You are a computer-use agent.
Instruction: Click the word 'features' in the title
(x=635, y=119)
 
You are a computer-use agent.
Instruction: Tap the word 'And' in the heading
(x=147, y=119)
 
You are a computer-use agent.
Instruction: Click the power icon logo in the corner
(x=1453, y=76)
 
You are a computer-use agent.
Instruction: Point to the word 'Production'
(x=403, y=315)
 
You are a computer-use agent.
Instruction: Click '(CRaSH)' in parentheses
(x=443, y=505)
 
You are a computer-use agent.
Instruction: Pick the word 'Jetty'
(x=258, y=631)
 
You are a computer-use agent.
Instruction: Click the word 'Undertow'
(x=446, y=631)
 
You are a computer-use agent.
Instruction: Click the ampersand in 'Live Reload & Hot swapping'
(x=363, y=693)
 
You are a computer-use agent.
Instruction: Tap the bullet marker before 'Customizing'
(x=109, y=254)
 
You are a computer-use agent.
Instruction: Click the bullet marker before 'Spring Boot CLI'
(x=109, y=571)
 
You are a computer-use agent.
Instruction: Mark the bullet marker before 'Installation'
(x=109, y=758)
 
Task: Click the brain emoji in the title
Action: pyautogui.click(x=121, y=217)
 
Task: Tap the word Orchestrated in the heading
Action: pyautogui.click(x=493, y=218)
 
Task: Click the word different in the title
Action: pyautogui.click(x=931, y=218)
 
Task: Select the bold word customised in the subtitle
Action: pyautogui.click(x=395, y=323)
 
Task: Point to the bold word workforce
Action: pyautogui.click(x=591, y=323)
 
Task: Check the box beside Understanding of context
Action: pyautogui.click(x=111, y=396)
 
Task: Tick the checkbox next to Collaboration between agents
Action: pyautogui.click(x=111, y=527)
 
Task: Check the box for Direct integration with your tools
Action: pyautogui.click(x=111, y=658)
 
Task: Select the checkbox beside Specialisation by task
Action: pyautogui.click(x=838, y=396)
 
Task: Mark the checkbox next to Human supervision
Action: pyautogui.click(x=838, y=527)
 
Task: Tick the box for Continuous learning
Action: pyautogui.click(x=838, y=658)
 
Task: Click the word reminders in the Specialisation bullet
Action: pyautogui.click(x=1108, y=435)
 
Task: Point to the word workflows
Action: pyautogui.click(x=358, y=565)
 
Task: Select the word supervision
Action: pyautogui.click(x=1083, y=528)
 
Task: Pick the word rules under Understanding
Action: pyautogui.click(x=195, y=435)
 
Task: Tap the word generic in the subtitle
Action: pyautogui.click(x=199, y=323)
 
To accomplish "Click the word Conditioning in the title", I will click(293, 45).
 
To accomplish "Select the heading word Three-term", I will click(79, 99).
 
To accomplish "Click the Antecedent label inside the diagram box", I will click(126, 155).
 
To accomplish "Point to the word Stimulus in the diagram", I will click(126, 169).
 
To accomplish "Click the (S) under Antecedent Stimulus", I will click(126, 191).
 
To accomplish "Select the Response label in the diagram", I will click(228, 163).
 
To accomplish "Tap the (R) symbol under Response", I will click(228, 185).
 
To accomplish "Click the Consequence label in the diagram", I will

§ §

▸ WHAT IS ASKED
Report every line in the records above that contains the word "Select".

▸ SOLUTION FOR THIS PROBLEM
Task: Select the bold word customised in the subtitle
Task: Select the checkbox beside Specialisation by task
Task: Select the word supervision
To accomplish "Select the heading word Three-term", I will click(79, 99).
To accomplish "Select the Response label in the diagram", I will click(228, 163).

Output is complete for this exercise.